Convert the rows from the line with "Task: Expand the 新建 submenu" up to and including the line with "Looking at the screenshot, I should 12,4." into a two-column CSV with the columns instruction and response, one line per row. Put each row's text and its answer in separate quoted fields, and replace any line breaks with spaces.

* BEGIN *

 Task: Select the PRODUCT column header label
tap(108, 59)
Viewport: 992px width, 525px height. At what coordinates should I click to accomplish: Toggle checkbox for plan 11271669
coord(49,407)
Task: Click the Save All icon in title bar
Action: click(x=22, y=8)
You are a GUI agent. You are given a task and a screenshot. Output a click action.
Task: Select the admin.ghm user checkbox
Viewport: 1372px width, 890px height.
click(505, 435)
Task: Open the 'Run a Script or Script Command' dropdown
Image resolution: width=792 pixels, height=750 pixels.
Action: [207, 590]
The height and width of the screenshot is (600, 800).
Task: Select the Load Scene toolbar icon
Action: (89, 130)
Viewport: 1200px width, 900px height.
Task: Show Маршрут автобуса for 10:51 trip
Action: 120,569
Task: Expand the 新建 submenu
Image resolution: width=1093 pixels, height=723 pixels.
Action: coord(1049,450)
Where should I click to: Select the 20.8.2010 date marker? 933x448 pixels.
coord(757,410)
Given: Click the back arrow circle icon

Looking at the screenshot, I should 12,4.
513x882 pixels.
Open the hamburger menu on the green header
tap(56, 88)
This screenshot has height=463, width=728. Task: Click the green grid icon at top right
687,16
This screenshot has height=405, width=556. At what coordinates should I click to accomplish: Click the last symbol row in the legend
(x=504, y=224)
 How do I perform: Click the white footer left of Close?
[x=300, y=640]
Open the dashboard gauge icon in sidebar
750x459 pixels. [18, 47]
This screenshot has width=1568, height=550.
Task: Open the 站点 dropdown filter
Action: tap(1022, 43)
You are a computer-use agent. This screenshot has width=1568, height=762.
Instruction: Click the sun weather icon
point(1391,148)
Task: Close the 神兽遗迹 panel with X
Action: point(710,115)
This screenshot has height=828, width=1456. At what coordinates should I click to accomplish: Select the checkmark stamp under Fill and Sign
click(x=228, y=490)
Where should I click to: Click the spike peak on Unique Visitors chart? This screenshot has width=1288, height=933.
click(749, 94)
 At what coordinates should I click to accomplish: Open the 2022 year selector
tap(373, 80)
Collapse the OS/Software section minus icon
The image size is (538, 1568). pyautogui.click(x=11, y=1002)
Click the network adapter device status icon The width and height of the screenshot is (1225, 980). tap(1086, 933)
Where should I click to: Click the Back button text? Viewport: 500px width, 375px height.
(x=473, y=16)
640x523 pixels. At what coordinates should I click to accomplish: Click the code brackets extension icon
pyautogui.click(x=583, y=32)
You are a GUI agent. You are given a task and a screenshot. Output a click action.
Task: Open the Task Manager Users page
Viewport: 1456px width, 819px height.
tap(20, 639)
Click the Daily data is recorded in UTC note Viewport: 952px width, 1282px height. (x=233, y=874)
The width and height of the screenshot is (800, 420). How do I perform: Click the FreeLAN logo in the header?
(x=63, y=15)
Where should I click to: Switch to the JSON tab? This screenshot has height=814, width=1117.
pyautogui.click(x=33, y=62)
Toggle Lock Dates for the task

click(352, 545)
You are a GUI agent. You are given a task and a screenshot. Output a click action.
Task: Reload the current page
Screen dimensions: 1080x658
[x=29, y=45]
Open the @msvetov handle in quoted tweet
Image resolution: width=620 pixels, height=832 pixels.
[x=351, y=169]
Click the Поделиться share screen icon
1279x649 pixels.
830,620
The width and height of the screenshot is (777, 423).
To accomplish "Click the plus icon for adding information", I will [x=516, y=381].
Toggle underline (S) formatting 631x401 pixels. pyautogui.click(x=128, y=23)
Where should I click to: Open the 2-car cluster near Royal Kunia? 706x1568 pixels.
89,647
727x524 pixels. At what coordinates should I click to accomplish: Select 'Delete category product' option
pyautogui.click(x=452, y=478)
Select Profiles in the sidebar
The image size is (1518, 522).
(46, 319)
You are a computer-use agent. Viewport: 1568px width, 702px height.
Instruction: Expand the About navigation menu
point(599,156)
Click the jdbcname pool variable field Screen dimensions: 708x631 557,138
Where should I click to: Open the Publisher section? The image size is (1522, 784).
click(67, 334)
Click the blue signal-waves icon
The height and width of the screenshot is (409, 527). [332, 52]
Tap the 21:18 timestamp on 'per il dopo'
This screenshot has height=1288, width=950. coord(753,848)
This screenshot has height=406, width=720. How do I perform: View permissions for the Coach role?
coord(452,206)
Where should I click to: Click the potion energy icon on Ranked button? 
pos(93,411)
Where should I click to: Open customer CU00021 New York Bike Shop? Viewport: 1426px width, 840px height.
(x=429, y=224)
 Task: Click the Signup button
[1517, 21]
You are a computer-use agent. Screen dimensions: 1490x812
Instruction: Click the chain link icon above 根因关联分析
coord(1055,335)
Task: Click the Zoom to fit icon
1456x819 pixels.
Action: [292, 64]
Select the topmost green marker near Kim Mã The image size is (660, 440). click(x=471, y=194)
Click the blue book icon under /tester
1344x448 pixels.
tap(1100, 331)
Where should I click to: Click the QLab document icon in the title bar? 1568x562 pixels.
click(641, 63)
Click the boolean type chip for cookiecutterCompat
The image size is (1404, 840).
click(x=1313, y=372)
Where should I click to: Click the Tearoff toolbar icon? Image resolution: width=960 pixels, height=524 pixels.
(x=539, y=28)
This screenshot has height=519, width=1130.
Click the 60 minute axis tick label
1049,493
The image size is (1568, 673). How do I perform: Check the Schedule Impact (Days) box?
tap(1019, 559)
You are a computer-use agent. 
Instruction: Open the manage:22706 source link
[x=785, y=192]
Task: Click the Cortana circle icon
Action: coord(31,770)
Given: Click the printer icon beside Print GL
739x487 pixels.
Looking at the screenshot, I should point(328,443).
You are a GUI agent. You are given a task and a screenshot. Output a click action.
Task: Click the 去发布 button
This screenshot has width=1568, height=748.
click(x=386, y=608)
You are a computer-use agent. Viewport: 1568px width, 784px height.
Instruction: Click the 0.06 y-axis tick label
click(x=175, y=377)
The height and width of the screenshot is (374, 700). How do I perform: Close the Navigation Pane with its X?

* END *

Exercise solution:
instruction,response
"Task: Expand the 新建 submenu Image resolution: width=1093 pixels, height=723 pixels.","Action: coord(1049,450)"
"Where should I click to: Select the 20.8.2010 date marker? 933x448 pixels.","coord(757,410)"
"Given: Click the back arrow circle icon","Looking at the screenshot, I should 12,4."